Pedals To Produce took place last Sunday. An epic bicycle adventure to four urban farms. The ride was to introduce people to some amazing things happening with Urban Agriculture right in their own backyards, San Francisco. There is no better way to see how local food is being grown than by bicycle! The four farms all had very different approaches but similar goals to increase growing local food and building a community in San Francisco. Thanks to the SFBC and SFUAA for sponsoring the ride and all the participating gardens for making this ride possible by greeting us and giving us inspiring tours!
The ride began at the Glen Park Farmers Market. Then embarked on the journey to the following four gardens:
Stop Number 1: Little City Gardens
Little City Gardens sits on 3/4 acre on private property in the Outer Mission. The garden is a bit tucked away between houses but once you find it you will be in awe, it’s beautiful. Little City Gardens is a partnership between two women Caitlyn and Brooke. Caitlyn greeted us by providing a brief history and showing us around the luscious green farm. This garden is highly productive growing all types of vegetables. The history of the farm goes back to 2007 and since then they have been working hard to keep the garden growing and get the compost to the level they want. The purpose is to be a sustainable and economically viable urban farm, while also promoting local food systems and community. The garden has tried various ways to sell their produce including CSA, farmers markets, and restaurants. Currently they sell to various restaurants and markets in San Francisco. They also have work days so if you want to go get your hands dirty just sign up for their mailing list!

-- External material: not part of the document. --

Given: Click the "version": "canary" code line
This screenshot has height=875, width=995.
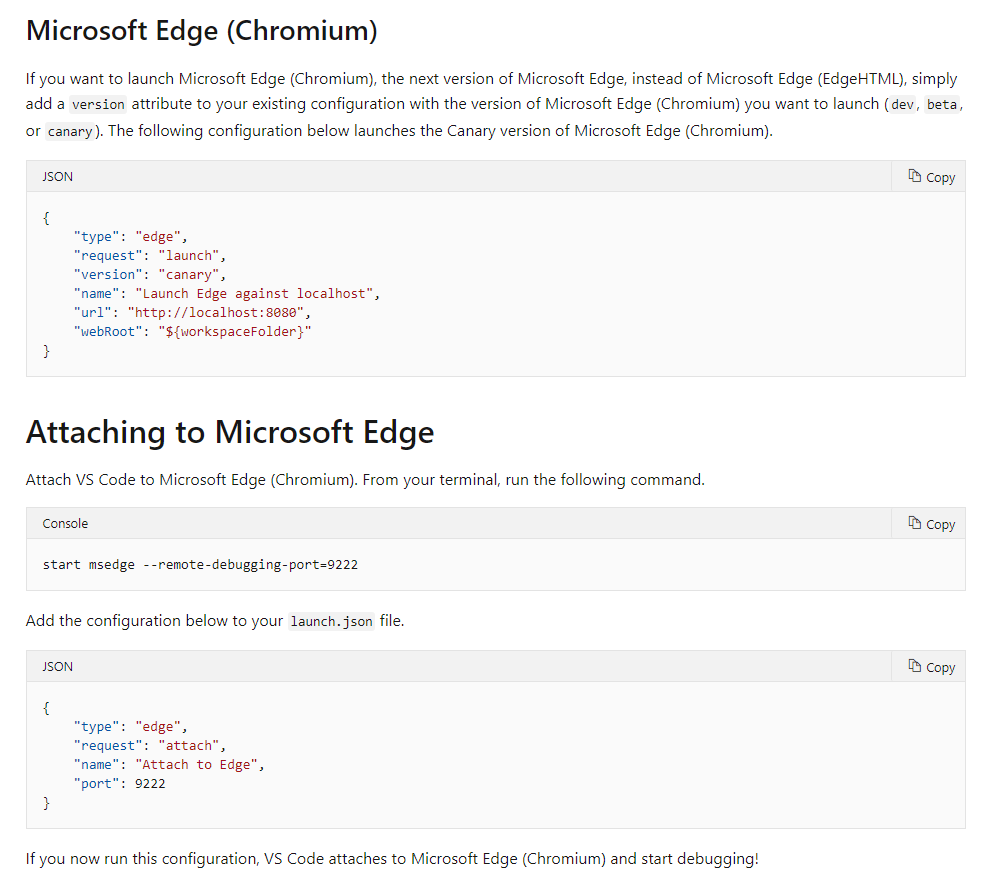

Stop Number 2: Alemany Farm
Alemany Farm was the biggest farm we visited. Alemany is a 3.4 productive acre farm that has a history rooted back to the late 80s. The farm is owned by the San Francisco Department of Recreation and Parks and is open to the public sunrise to sundown. The park use to be an illegal dumping site and now is a beautiful community garden with a flourishing ecosystems. It doesn’t even feel like you’re in the city once you immerse yourself into the greenery. Alemany is ran by a volunteer group and Richard, a long time gardener there, showed us around. Quickly we realized the farm has almost everything you can imagine including tons of produce, fruit trees, vineyards, green roofs, bees, birds, a windmill, and recently a kitchen. Alemany has a focus of increasing food security, environmental justice, and educating local residents about growing your own food. Plus, they have tons of weekend opportunities to get involved!
Volunteer every 1st and 3rd Sundays of the month and the Saturdays in between.

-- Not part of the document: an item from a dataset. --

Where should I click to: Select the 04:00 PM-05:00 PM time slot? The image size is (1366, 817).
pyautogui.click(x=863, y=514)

Stop Number 3: NOMADgardens
After biking through Sunday Streets in Bay View and the Dogpatch we made our way to Mission Bay to visit NOMADgardens. NOMADgardens just opened two weeks ago and is already off to a great start. NOMADgardens is a ‘roaming’ community garden. The space is occupying an empty lot in the thick of the developing Mission Bay.Stephanie the founder and other workers at NOMADgardens greeted us to tell us about the current garden and the future of the space. The gardens are above ground in metal tins (raised beds) and available for community members to purchase and grow as they please. The garden eventually will be filling the entire vacant space and is now available for anyone to purchase and become part of the garden.The garden will also have community events, movie nights, workshops, and provide a hub for community members to connect. This garden hopes to fill a void that many urban residents feel, which is lack of space to grow food or meet fellow neighbors. If the garden loses the empty lot space they occupy now they can simply roam onto another vacant location. NOMADgardens has a big vision for their future so be sure to stay connected with them and watch them grow.

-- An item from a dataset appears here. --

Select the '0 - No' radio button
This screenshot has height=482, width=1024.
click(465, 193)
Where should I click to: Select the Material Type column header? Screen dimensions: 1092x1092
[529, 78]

If you want to become a gardener simply sign up, or sign up for their email list to be informed of volunteer opportunities.
Stop Number 4: Treat Commons Community Garden & Free Farm Stand
Our last and final stop was in the Mission at the Treat Commons Community Garden and Free Farm Stand. This garden is owned by the San Francisco Parks and Recreation and ran by a community of volunteers. The garden was small but booming with people because the Free Farm Stand was happening right next to it. The food produced in the garden is given to the Free Farm Stand and operates on a sharing community concept where no one has an individual plot but rather volunteers work together to grow the food.
The founder of the Free Farm Stand and long time gardener, Tree, greeted us to tell us about the garden and Free Farm Stand. Tree told us his inspiration for starting the Free Farm stand and his vision of creating a truly “shareable” community in San Francisco that gives away the surplus of food to people who are in need of organic and healthy options. He let us know that 40% of food is wasted in the US every year and this stand is a way to reduce that waste. The Free Farm Stand is all volunteer ran and gets food from a variety of gardens including: community members backyards, Treat Commons Community Garden, Alemany Farm, The Secret Garden, Permaculture Garden, and Free Farm .The hope of the stand is to provide access to local nutritious food to all in need.
Every Sunday the Free Farm Stand is at 23rd and Treat Ave, and every week you can help by giving your extra produce away, gardening in one of the farms, or volunteering.